The documentary is considered to be a Holy Grail to Rush fans as archive footage of the band’s early years, rare interviews, and such is finally presented in this 107-minute tale that chronicles the band and all of their albums. Even as some are profiled briefly while it allows fans, famous and non-famous, a chance to talk about those periods and how much Rush means to them.
The band themselves come off as just real guys who are relaxed, funny, and intelligent. While Lee and Lifeson are more accessible, even as they give autograph to fans. Peart, is presented as someone who is very private though he does reveal a lot in the interviews he’s given despite the fact that he’s very shy and not wanting to get a lot of accolades. Band personnel like manager Ray Danniels also fill in to the band’s history along with Peart’s parents and the mothers of Lee and Lifeson.

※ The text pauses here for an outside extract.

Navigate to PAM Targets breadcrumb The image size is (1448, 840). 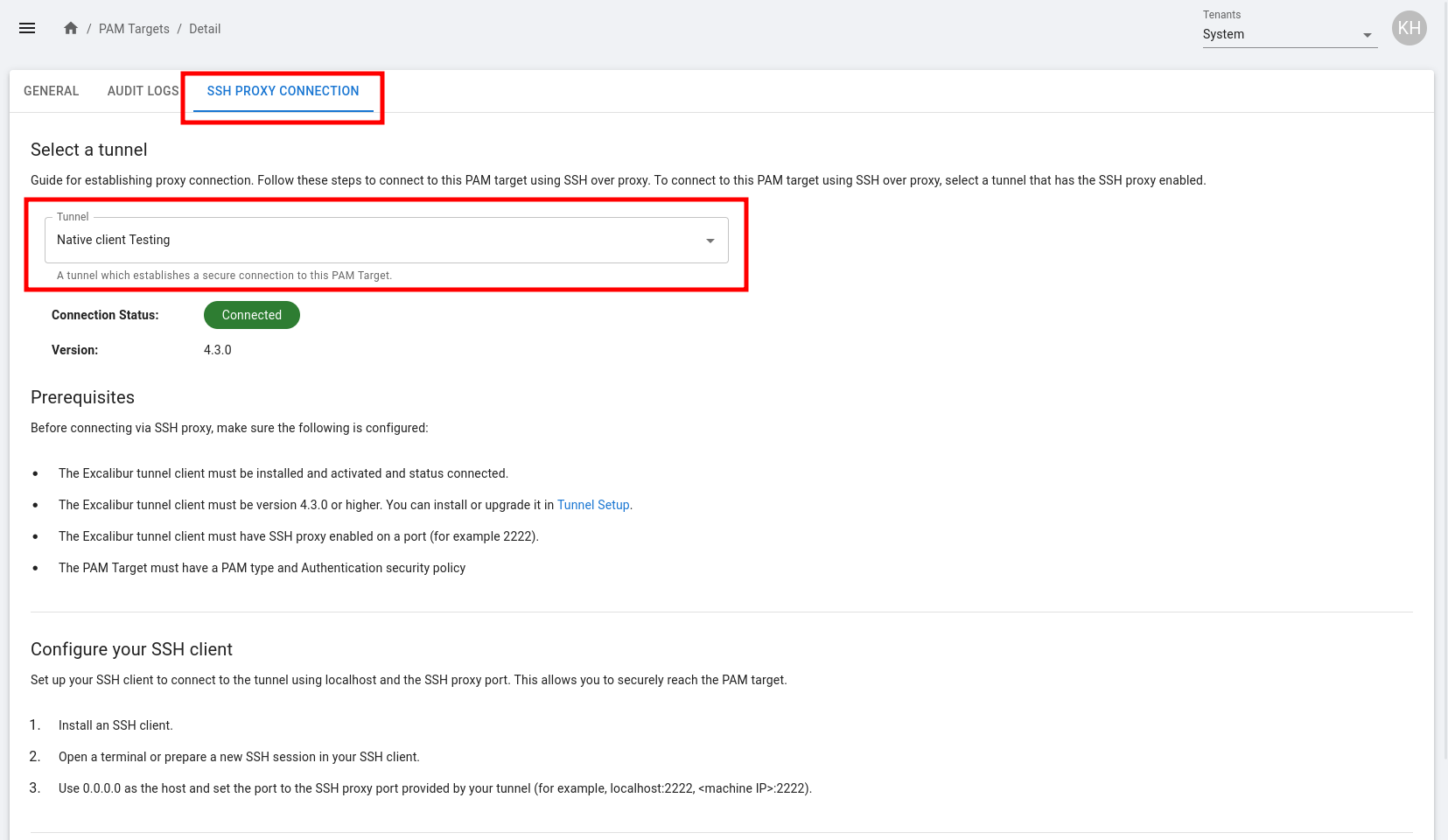click(x=134, y=29)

Some of the film’s entertaining moments come from the famous fans in the film like Jack Black and Sebastian Bach, who each give more light-hearted, comical interviews. Notably Bach who explains that 2112 led him to read Ayn Rand’s The Fountainhead at such a young age. Musicians like Mike Portnoy, Vinnie Paul, Danny Carey, Metallica’s Kirk Hammett, and Ozzy Osbourne/Black Label Society guitarist Zack Wylde delve into the complexity of the band’s music. Even to some of the criticism towards the synthesizer period where Trent Reznor is revealed to be a fan of that period while Billy Corgan contends that “middle of the road Rush” is still someone’s left field.
The archive footage shown, including a scene of a young Alex Lifeson arguing with his parents about his future is really a treasure for fans. Even as the fans themselves get to be revealed in talking about their love for the band in an almost-geek like fashion. Rush’s devotion to its fans is shown as it is clear that their fan base is one of the strongest. Even as it’s clear that no matter how much the mainstream ignores them or how much flack they get from the critics. Rush has always endured through many trends with a strong loyalty of fans proven by album sales and sellout concert tours.
Rush: Beyond the Lighted Stage is a remarkable documentary from Sam Dunn and Scot McFayden. Fans of Rush will no doubt be happy to see the band’s history told in such a respectful way while giving them archival footage that they will enjoy. Those new to the band with a keen interest will no doubt be amazed by the band’s history and the testimony from fans and musicians into why they’re one of the best. Even as Matt Stone that the band deserves to have their props, otherwise you’d be a dickhead. This is definitely one of the finest music documentaries ever made without any of the sentimental Behind the Music trite or skimming over things like most programs about individuals. Dunn and McFayden get it right with Rush: Beyond the Lighted Stage.